=== Required action 1 ===
In the report on the Dews Of Hope hospital forfeiture, which judge granted the final forfeiture order?
=== Required action 2 ===
Return the part of the hospital forfeiture report starting with "The forfeiture order" and going on through "to the hospital.", copied word for word.

=== Source text ===
Okorocha’s aide to forfeit N1.5billion Dews Of Hope hospital

Dews of Hope hospital
Dews of Hope hospital

The Economic and Financial Crimes Commission (EFCC) has secured the final forfeiture of a N1.5billion state of the art 200-bed hospital, Dews Of Hope Hospital in Owerri, which is allegedly owned by a former Permanent Secretary and Principal Secretary to ex-Imo State governor, Senator Rochas Okorocha.

The forfeiture order was granted by Justice T G Ringin of the Federal High Court in Owerri.

The EFCC had on August 22, 2019 obtained the interim forfeiture of the property from a vacation judge, Hon. Justice A. T. Mohammed of Federal High Court in Port Harcourt.

A statement by the Head of Media and Publicity of the EFCC, Mr. Wilson Uwujaren, said the forfeiture proceeding was initiated when in the course of investigation some funds were traced from the account of Government House, Owerri to the hospital.

The statement said: “Further investigation revealed that Dr. Paschal Obi, who happened to be the former Permanent Secretary and Principal Secretary to Okorocha, now a serving House of Representatives member representing the Ideato North and South constituency, was the signatory to the accounts.

=== Source data ===
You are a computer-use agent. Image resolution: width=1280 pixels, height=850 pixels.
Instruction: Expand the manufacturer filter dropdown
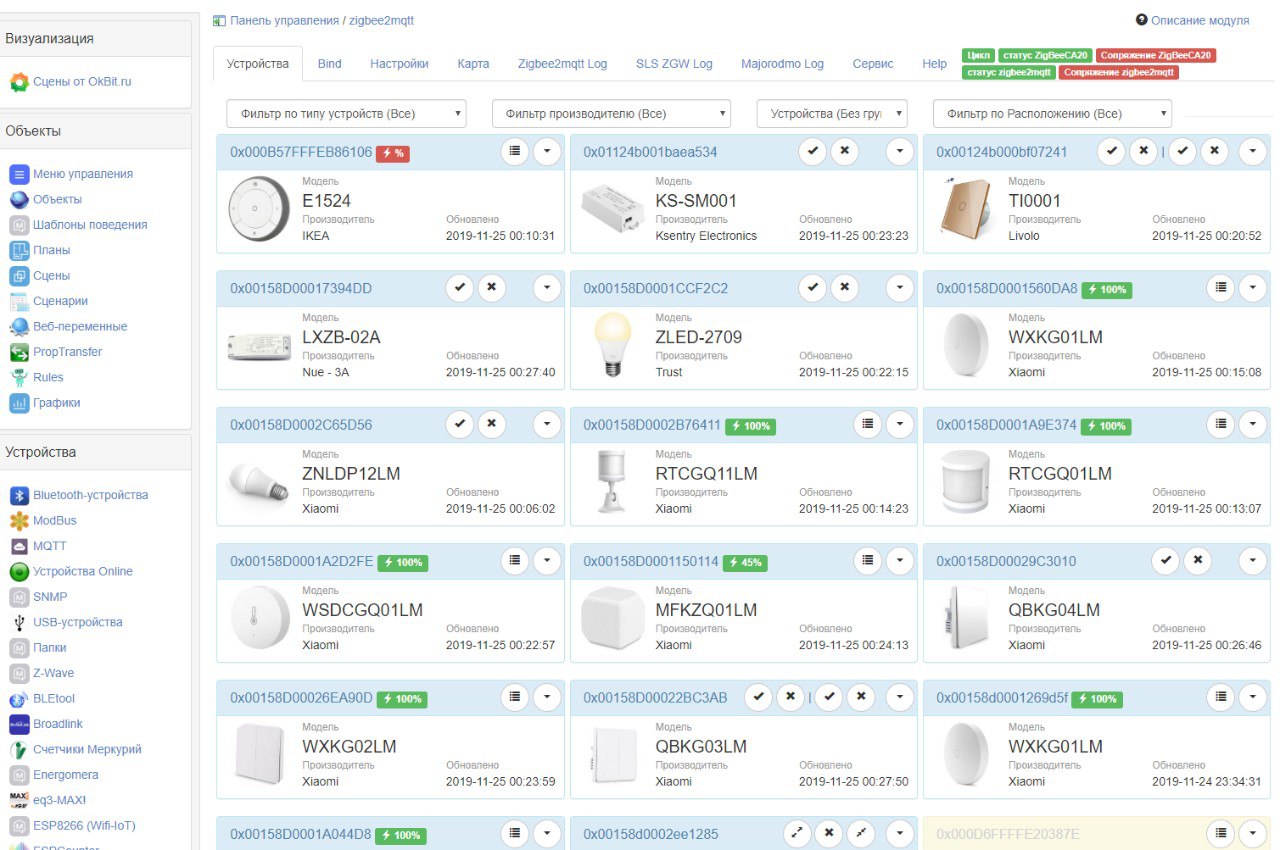pyautogui.click(x=611, y=114)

=== Result 1 ===
Justice T G Ringin of the Federal High Court in Owerri.

=== Result 2 ===
The forfeiture order was granted by Justice T G Ringin of the Federal High Court in Owerri.

The EFCC had on August 22, 2019 obtained the interim forfeiture of the property from a vacation judge, Hon. Justice A. T. Mohammed of Federal High Court in Port Harcourt.

A statement by the Head of Media and Publicity of the EFCC, Mr. Wilson Uwujaren, said the forfeiture proceeding was initiated when in the course of investigation some funds were traced from the account of Government House, Owerri to the hospital.